Steve didn't usually talk during sex – Jamie had never liked to, anyway, and she was his only experience – but the first few times in this century he'd taken care to ask her how she was feeling and if she was okay or wanted to stop.

Jamie took that and ran with it, usually chatting happily right up until she orgasmed.

"You were out, then I was out – yeah," Steve told her, "it's been too long. You feel so good."

"Wet and tight, just for you."

It used to be she hated the tiniest hint of friction, spent too long dating boys who didn't realize foreplay was necessary instead of a favor to their partner. Truth be told Steve was just happy she still enjoyed having sex even when she'd been so desensitized it was a challenge to work her up to an orgasm. It took time, hours sometimes, but they had the stamina and the will for it.

"Good." Steve kissed her, keeping his thrusts frustratingly steady and long. "Wouldn't want it any other way."

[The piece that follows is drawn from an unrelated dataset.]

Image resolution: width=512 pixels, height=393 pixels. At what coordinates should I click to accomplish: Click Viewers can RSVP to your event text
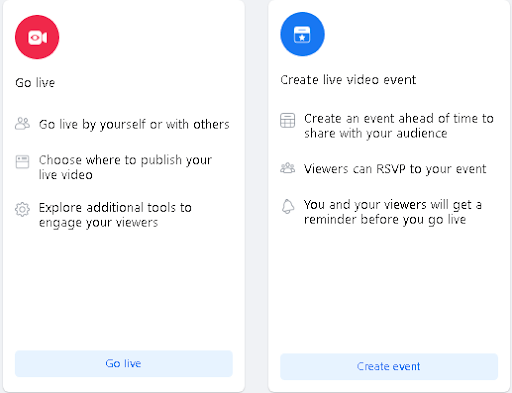click(395, 169)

They fell into an odd silence, panting and gasping as Steve shoved Jamie slowly higher up the brick wall. She pushed her hips down against his thrusts so he ran his finger around her waist – there she was, shivering, she was too wound up to get anywhere near a climax if she didn't –

"I don't mind."

"Mhmm?"

Jamie continued, "That SHIELD owns me," and grabbed his hair to bring him in to kiss again.

Steve pulled back. "What?"

"I don't mind that they own me. You can let Fury know, right? I think she's worried I'm not happy."

By definition, people with depression weren't happy.

"Jamie –"

No, that was the wrong way to say it. He always defaulted to that tone, "I don't want to hurt you but your conditioning made you think something was so when it isn't actually so", and she always reacted badly.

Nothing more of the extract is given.